The importance of seeking mentors
It’s not uncommon for business owners to find themselves at a strategic dead end. Rather than throwing in the towel, Alice recommends finding inspiration from some traditional sources instead.
“I think it's really important that you turn to mentors, because there are people who've been through it whilst we're all sort of muddling at the start, wondering ‘what are we doing?’”
Bennett believes it’s a great way to not only learn more about your business, but also about yourself.
“I had a really great mentor meeting with a lady who owns a catering business called Two Pounds Food.
“She’s been the first person who I feel like I could relate to the advice.
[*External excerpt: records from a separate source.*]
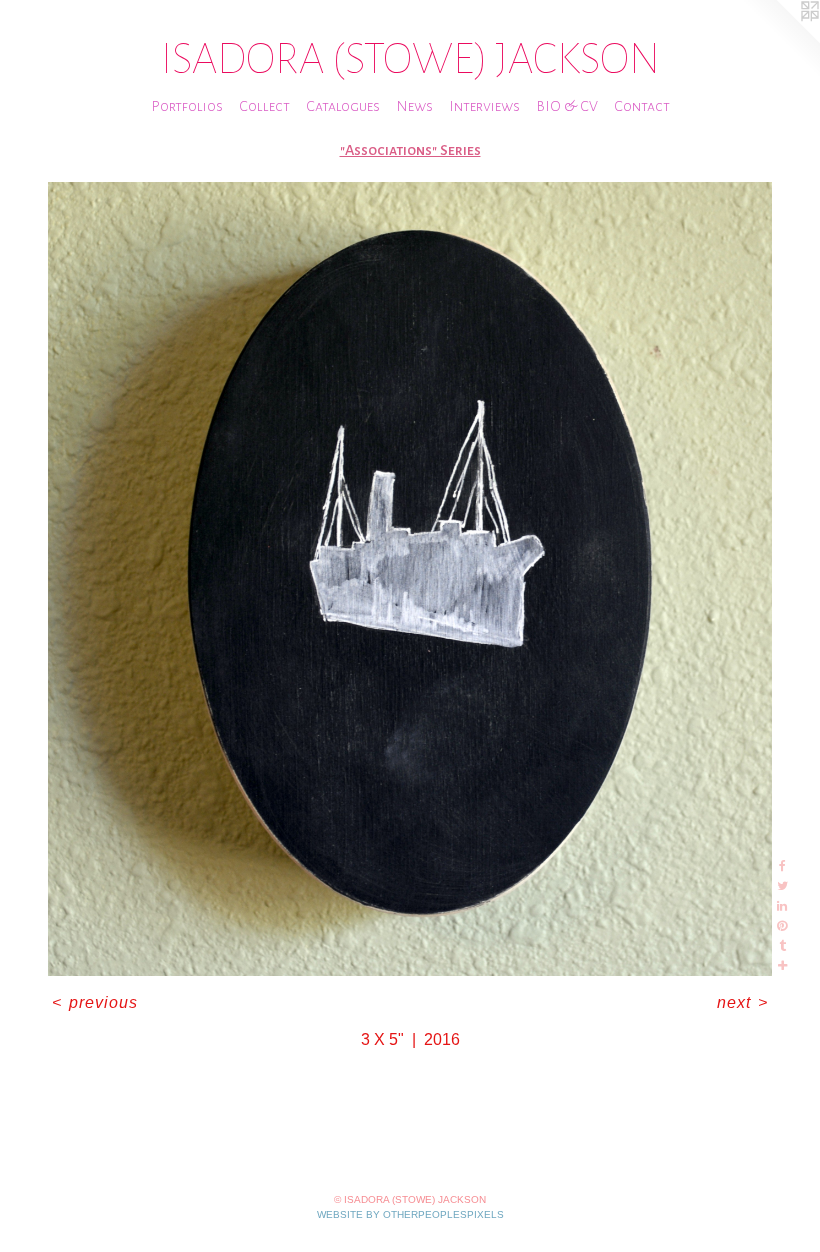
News (414, 106)
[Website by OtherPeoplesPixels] (780, 40)
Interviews (484, 106)
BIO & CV (567, 106)
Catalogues (343, 106)
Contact (642, 106)
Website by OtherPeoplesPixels (410, 1214)
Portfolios (187, 106)
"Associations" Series (410, 150)
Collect (264, 106)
It's been nice to kind of have someone go, ‘I literally know where you've been, and this is the advice that I would give.’”
Appreciate the competition when you can
If you’re still struggling for ideas or support, Bennett believes inspiration is closer than many think. While it can be easy to scrutinise competitors, she suggests this ought to give way to admiration every now and then.
For Bennett, it involved looking to her fellow Australians making waves on the cake decorating scene.
“I think it's really great in the sense that there's so many people that we can draw inspiration from,” she said.
“It's really great to see a lot of Australian cake decorators leading the world charge.
“I've seen Australian cake decorators teaching classes overseas. I think that's amazing, because – particularly in the world of sweets – French people are usually deemed experts in the field.”
It’s a sweet thought, and one that more businesses should embrace every now and then.